This wouldn't have even been an option for Brown were New Hampshire Republicans not in such disarray. But all of the highest-profile potential GOP candidates long ago gave up the idea of running against the well-funded and reasonably popular Shaheen, leaving a big opening. Brown, though, is as Boston as they come, so he's gone to great lengths to emphasize his thin Granite State ties. Amusingly, he once even called New Hampshire "a second home" because he was "born at the Portsmouth Naval Shipyard"—which is actually located in Kittery, Maine.
To solidify his standing, Brown and his wife relocated to New Hampshire, where they'd owned a vacation house, and sold their Massachusetts home late last year, all while claiming the move was for "strictly personal" (and not political) reasons. This sort of drawn-out game-playing wore very thin on local Republicans, who longed for a clear answer from the prevaricating Bay Stater, but undoubtedly all will soon be forgiven, because it's not like they have any better choices.
But can Scott Brown actually win? He certainly has strong name recognition; much of New Hampshire is in the orbit of the Boston media market, where he was always prominent during his short Senate tenure. And he's also a prolific fundraiser, so even with a late start, he shouldn't have trouble raising money. The polling, however, has been somewhat mixed and variable: In January, for instance, PPP showed Shaheen with just a 3-point lead, but last month, that had widened back out to 8 points. A couple of other recent surveys have found Brown back by double digits.
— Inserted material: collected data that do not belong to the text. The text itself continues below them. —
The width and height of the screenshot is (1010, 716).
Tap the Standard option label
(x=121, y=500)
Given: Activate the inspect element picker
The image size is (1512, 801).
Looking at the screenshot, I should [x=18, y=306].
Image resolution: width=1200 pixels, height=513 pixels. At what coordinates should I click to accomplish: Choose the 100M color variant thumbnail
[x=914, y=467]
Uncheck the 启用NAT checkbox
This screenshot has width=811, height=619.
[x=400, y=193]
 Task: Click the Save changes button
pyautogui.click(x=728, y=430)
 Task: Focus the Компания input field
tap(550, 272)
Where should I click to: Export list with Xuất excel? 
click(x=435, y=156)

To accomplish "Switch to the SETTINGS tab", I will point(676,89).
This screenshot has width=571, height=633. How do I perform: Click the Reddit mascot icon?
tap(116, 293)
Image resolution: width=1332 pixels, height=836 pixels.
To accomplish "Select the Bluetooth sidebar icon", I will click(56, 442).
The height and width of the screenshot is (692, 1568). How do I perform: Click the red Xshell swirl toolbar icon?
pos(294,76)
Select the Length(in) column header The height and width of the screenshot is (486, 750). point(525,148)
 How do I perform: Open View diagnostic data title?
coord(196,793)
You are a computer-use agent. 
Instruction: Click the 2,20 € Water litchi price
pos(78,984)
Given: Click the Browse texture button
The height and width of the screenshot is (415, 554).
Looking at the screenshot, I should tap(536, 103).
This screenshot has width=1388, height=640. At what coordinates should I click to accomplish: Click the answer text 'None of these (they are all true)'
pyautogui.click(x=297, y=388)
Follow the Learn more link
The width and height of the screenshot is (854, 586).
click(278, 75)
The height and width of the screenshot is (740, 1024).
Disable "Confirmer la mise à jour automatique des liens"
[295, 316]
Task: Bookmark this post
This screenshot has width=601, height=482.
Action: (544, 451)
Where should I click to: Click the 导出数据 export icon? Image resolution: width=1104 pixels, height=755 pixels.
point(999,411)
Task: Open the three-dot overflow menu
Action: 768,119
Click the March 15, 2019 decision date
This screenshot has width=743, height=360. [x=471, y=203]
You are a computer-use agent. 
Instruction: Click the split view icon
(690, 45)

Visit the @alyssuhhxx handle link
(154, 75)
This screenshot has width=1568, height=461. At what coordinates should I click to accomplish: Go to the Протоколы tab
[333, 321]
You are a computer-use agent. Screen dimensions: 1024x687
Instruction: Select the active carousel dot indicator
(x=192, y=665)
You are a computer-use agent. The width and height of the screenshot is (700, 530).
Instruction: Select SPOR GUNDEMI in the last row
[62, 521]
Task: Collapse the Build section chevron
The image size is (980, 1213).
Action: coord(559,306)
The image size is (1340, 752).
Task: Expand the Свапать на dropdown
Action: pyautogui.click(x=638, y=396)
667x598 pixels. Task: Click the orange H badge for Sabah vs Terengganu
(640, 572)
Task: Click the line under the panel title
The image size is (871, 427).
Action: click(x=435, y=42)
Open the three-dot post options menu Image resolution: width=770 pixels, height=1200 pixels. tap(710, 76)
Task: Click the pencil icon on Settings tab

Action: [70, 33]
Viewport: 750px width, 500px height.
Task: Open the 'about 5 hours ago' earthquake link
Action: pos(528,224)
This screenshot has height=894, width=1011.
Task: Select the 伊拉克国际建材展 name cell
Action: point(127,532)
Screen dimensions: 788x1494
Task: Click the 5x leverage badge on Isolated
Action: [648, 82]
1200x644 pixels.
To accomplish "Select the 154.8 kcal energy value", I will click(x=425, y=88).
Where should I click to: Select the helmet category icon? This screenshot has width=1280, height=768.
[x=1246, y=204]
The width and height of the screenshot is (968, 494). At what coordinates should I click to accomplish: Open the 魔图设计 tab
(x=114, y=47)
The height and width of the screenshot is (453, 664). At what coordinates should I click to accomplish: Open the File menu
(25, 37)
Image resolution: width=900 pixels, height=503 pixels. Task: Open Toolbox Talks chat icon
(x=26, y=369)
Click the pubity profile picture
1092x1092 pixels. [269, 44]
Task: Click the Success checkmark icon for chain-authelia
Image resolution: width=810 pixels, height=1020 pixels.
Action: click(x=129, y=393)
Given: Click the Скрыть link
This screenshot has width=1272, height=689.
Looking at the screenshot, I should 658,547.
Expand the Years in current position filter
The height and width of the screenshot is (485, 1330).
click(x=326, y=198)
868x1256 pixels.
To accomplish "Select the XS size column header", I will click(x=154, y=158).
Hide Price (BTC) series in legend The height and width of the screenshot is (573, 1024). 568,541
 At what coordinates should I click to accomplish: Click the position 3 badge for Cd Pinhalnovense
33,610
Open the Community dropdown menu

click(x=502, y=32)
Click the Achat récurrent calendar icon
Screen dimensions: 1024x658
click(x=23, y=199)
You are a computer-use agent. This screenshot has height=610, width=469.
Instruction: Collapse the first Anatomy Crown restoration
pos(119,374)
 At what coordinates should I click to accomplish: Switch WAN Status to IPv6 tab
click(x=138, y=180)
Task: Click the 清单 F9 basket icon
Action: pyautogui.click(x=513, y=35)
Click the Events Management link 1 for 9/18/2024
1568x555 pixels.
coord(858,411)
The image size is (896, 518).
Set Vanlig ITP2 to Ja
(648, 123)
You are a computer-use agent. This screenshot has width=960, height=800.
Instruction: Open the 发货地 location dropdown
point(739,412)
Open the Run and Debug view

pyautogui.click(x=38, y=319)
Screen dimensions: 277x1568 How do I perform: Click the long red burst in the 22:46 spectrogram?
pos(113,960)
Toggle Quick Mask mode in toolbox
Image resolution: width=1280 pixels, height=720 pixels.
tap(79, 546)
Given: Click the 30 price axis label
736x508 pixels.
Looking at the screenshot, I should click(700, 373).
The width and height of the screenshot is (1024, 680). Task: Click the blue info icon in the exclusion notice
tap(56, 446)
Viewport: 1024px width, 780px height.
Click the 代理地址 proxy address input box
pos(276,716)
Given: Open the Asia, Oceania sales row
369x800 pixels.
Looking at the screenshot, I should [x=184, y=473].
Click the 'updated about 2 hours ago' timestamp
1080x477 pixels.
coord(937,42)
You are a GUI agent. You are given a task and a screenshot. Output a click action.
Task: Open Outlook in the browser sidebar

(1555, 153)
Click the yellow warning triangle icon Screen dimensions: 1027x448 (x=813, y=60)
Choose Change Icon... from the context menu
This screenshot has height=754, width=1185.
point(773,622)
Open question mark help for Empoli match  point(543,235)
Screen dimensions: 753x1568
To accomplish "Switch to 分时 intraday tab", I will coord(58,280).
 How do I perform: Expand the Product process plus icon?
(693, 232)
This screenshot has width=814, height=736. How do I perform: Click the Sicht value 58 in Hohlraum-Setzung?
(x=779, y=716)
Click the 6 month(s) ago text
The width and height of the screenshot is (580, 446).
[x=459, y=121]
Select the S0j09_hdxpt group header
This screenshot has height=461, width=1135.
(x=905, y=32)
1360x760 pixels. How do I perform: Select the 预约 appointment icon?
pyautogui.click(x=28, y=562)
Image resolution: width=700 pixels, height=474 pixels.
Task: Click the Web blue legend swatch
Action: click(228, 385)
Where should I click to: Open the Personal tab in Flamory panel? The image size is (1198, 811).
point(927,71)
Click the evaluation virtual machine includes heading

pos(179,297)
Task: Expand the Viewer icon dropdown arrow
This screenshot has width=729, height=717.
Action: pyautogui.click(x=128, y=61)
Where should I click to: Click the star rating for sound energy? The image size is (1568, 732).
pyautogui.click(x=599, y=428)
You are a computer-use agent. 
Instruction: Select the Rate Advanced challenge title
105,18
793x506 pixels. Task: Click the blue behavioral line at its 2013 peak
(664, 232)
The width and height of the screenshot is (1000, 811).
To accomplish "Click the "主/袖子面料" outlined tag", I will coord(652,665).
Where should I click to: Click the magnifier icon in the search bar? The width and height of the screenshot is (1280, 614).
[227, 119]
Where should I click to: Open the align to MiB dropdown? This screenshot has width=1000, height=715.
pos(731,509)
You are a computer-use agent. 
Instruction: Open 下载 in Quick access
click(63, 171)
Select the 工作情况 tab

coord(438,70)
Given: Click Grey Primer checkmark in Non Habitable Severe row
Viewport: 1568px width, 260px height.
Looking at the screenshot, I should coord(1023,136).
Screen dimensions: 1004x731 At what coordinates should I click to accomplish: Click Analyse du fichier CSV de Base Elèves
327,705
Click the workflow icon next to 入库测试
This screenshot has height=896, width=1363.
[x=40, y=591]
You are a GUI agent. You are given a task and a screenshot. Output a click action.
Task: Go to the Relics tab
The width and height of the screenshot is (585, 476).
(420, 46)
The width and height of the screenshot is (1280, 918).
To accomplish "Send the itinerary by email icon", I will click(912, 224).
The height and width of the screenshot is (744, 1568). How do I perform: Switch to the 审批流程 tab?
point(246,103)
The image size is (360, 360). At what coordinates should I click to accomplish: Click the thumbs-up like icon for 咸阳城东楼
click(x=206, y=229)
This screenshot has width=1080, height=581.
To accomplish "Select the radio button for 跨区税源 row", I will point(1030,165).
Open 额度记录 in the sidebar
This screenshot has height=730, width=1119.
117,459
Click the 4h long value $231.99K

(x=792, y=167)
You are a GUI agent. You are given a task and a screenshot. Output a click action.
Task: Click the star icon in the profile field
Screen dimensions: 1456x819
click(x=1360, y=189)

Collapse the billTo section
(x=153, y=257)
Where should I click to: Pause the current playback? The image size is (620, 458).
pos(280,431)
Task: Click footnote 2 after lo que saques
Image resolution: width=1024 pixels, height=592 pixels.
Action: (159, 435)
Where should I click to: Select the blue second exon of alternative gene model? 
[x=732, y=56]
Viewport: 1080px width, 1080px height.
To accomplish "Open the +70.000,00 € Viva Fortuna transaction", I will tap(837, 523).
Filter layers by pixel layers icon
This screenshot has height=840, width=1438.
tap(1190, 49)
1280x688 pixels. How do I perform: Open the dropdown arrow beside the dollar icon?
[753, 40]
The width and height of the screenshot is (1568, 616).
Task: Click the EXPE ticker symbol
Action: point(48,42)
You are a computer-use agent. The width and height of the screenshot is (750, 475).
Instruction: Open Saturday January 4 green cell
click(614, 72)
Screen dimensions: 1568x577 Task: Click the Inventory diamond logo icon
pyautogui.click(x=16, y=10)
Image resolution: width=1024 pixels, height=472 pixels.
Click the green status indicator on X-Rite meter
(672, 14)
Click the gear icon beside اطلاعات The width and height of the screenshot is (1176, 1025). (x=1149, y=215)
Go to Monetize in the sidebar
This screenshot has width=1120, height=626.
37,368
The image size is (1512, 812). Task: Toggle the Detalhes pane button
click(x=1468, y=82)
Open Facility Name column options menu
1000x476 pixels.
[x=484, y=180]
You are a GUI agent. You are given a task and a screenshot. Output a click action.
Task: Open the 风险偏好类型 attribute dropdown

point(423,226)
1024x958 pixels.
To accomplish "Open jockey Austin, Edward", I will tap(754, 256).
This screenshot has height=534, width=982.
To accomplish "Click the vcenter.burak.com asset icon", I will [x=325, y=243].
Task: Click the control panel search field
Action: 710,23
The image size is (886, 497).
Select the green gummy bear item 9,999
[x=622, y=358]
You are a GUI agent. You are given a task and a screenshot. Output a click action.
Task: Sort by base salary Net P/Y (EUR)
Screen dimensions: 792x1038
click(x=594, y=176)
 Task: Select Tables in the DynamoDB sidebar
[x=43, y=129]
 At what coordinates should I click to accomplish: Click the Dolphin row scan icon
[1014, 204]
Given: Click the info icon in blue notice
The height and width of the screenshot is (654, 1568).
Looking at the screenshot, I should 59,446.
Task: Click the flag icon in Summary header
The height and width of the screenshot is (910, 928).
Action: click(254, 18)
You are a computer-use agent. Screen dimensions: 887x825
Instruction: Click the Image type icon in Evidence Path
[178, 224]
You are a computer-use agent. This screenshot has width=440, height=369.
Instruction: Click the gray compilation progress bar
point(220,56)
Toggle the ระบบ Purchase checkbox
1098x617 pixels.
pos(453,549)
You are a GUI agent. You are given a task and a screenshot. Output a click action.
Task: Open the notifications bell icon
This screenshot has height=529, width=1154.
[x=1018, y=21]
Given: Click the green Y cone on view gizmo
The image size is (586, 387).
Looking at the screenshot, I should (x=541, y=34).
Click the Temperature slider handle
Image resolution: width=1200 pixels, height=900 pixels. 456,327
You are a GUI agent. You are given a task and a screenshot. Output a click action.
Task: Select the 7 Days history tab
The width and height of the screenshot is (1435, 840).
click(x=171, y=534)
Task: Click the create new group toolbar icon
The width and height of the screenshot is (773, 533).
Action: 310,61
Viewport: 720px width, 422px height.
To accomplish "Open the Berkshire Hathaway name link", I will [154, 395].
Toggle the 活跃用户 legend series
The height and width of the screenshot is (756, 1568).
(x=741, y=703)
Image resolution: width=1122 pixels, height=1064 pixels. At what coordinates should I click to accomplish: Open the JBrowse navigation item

And, of course, there's the dreaded carpetbagger label. Sometimes it can prove deadly to a campaign, but often its importance gets exaggerated. New Hampshirites can be a bit prickly about their identity, though, forever in the shadow of their larger neighbor to the south. And while committed Republicans are apt to overlook Brown's origins, some independent voters (who make up the largest contingent of the New Hampshire electorate) may not feel as charitable. Indeed, Democratic allies have already run ads slamming Brown for "shopping for a Senate seat," suggesting that this may be a potent line of attack.
One thing is certain, though: At the very least, assuming Brown follows through on this whole "exploratory" business, Shaheen will have to work much harder than she would have against any of the Republican also-rans considering this race. And it's also possible that national Democratic groups will have to spend money on New Hampshire that they otherwise didn't anticipate having to spend. That will make life tougher for Democrats nationally, given that the party already faces a very difficult set of elections across the country on which control of the Senate depends.
But Scott Brown isn't running just to take one for the team. He almost surely has polling showing him with a path to victory, and this exploratory committee is very probably just some more kabuki, since he's unlikely to jump this far in only to jump back out (though you never know). Shaheen remains the favorite, but this won't be easy if Brown commits, and Democrats will have to remain vigilant in order to keep this seat blue.